GM
- First issue: September 1988; 37 years ago
- Final issue Number: March 1990 19
- Company: Croftward Publishing
- Country: United Kingdom

= GM (magazine) =

UK magazine

GM - The Independent Fantasy Roleplaying Magazine was first published in September 1988 by Croftward Publishing. The editorial team of Tim Metcalfe, Paul Boughton and Wayne worked together previously on Computer and Video Games magazine.

==History==
GM ran for nineteen issues until March 1990 when Croftward Publishing went into liquidation. Metcalfe, Boughton and Wayne later became associate editors for GamesMaster International, published by Newsfield.

==Content==
Content varied in each issue but normally covered a wide range of roleplaying activities including role-playing games (RPG), computer RPGs, play-by-mail, live action role-playing, board games, fantasy films, fantasy novels and solo roleplay books, miniature figures as well as scenarios, game playing hints and tips, short stories, interviews and much more.
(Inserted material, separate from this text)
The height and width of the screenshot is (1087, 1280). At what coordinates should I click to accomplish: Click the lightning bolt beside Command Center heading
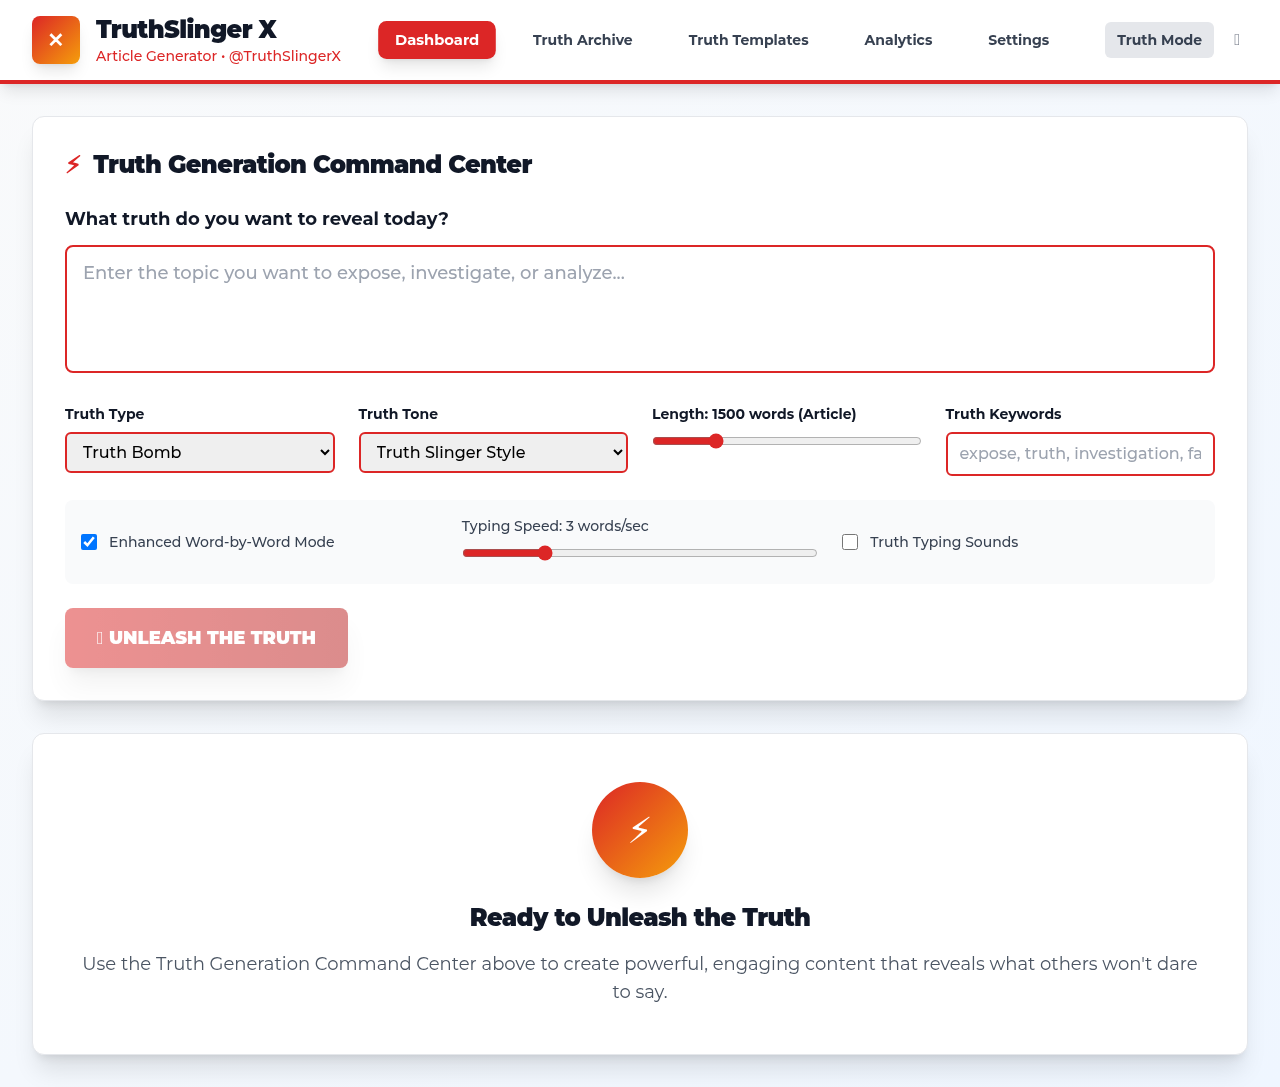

Terry Pratchett's short story "Final Reward" was originally published in the October 1988 issue. Pratchett also contributed to the eleventh issue, in July 1989, in a section titled "Pratchett's Points", though how much of it was written by Pratchett himself is unclear. It included an eleven-page section about "Adventuring in the Discworld" by Kevin Puttick, a map of Ankh-Morpork (predating The Streets of Ankh-Morpork by four years), and an edited extract from Pyramids presented as a one-page short story called "The Test".

David Langford was a regular contributor with his book review column "Critical Hits", a continuation of the column he wrote for White Dwarf.